What is CSRF?


RSnake had a post on that question. The gist was not what it fundamentally was, but what types of things ought you be able to do with it in such a way that it would actually be a bad thing.

For the last few days I’ve really been trying to figure out what CSRF (Cross site request forgeries) are. I know that might seem like a pedantic or academic question but it’s really not. Here’s what I’m really concerned with. Without being able to define it we can’t even start talking about how to defend it. Stopping all cross site calls would break the internet and unfortunately wouldn’t solve a lot of the CSRF attacks out there anyway (since many are really SAME site request forgeries).

I'm more interested in fixing the problems than defining the threats for the developers. So if fixing certain vulnerabilities makes the threat of [XC]SRF a non-issue, then defining what constitutes it is not that big of a deal. Unfortunately, we have to be able to make up a new term for something and make everybody really scared of it in order to get the developers to write their code properly - which they knew how to do anyway, just didn't do it.

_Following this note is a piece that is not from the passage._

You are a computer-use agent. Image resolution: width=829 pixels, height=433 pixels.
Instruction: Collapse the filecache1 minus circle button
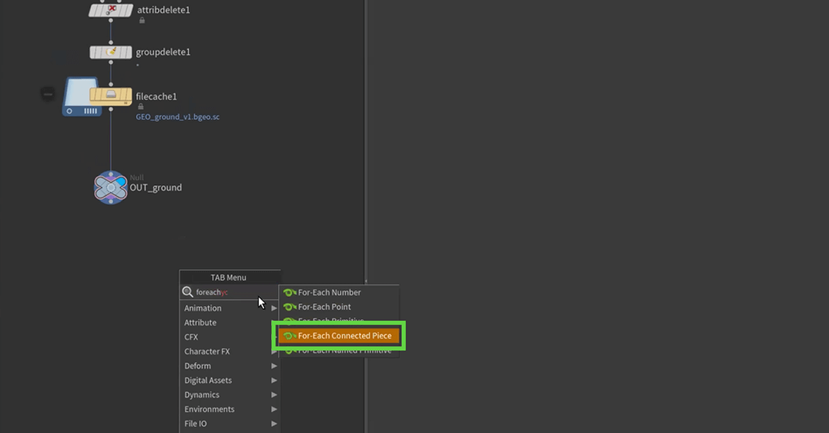47,93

My response to RSnake's post follows:
[XC]SRF is a threat. The vulnerabilities (there are multiple) that contribute to it are at least threefold:
1) long session timeout:
reducing the session timeout will only reduce the window when the attack would actually function. It's hard to lure a user to "Log into your sla.ckers.org account, then come visit my site". But it could still happen.
2) allowing critical changes over GET:
this begins to sound like what you're driving at - define "critical". But only allowing the stuff to go through POST actually reduces the possibility of [XC]SRF.
3) lack of flow control:
sites ought to have some other control to verify that the user is either aware of the change that's going to take place, or that they've visited the change page prior to submitting the change page. The classic examples are things like - require your current password to enter a new one, or enter a CAPTCHA to perform some other critical operation, or to at least use a token in a hidden form that's matched to the same value in the session.

For the sake of correcting developers, I'm really beginning to look at real vulnerabilities, not just the threats that exploit them.